This city, you might have noticed, is not your garden variety American city.
But its fiscal mess, which plunged it into default last week, is only one distinction. Another is that Cleveland simply does not do all the things that most other American cities do.
It does not operate its own school system or welfare program. It does not run its zoo, its transit system, its major parks, its hospital or its big ssewer system.
So why is it in so much financial trouble?
"Because for years it has improised by using financial gimmickry," Finance Director Joseph G. Tegreene said in an interview today.
He noted that in the early 1970s Cleveland sold off its assets-such as its big storm sewers (acting under a court order) and its transit system-and used the proceeds to pay day-to-day operating expenses.

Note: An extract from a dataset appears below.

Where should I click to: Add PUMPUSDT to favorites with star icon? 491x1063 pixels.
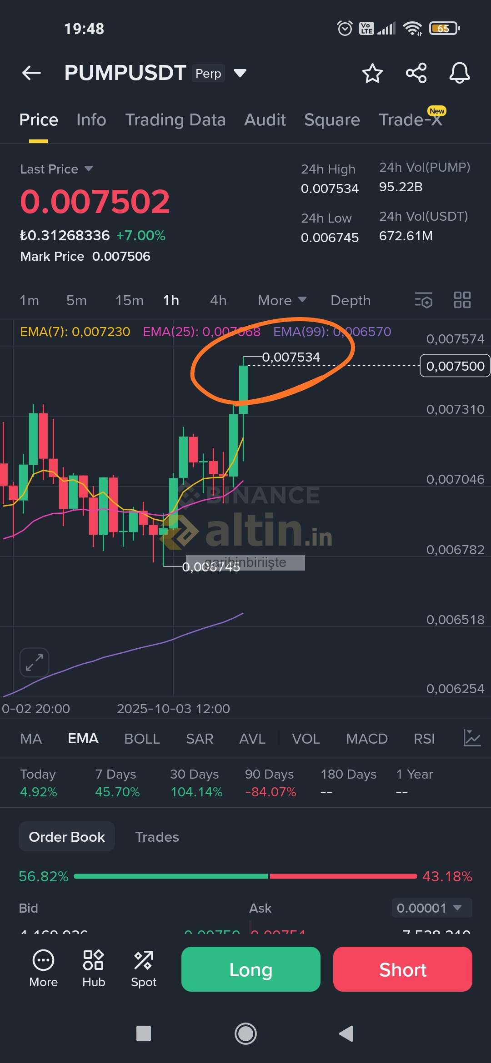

This year Mayor Dennis J. Kucinich proposed selling $6 million worth of city property, including land leased by the Chessie railroad and property in the suburb of Warrensville. But the city council, which has feuded with the mayor for the entire 13 months he has held office, refused to sanction the sale.
For years city politicians, in another dubious fiscal practice, have tapped the proceeds from note and bond sales to pay for current expenses.
This year Tegreene hired the accounting firm of Ernst & Ernst to see just how far into the hole the city had gone with its commingling of funds. The firm found that as of the end of last year, the city treasury was down $38 million and that by this past June, it was lacking $52 million. By the end of this month, the figure is expected to be $41 million.
Finally, Cleveland, like many other cities, has postponed paying bills from year to year. Tegreene said that after taking office, he discovered he had to pay the city's 1976-1977 obligation to Cuyahoga County for the Justice Center here out of 1978 operating funds.
He also had to use current operating money to pay the federal government for 1976 and 1977 expenses incurred under the Comprehensive Emplyment and Training Act's public service jobs program.
"I now have to defer to 1979 our part of 1978 Justice Center expenses and 1978 CETA expenses," he said adding:
"This cannot continue. It's got to stop. It has brought the city to colloapse in the bond market." Tegreene was refering to Cleveland's inability to pay $14 million in notes held by six local banks and its low credit ratings which prevented it from borrowing in the nation's money markets.
Tegreene said the city can no longer rely on "one-shot gimmicks" such as the sale of assets to correct its imbalance of revenue and expenses. "We need recurring revenue sources," he said, citing a Kucinich proposal to raise the city's 1 percent i percent income tax to 1.5 percent.
If approved by the council, which is expected to consider it Friday, and then by the voters, the measure would add $33 million a year to city coffers.
In 1970, then-Mayor Carl Stokes proposed raising the tax to 1.8 percent. As an incentive, he cut property taxes. But the voters surprised him and turned down the income tax increase, and Cleveland was then stuck with a reduced property tax rate. The loss has cost the city some $180 million so far. And Cleveland voters have had two additional chances this decade to raise their local income taxes. Each time they have said no.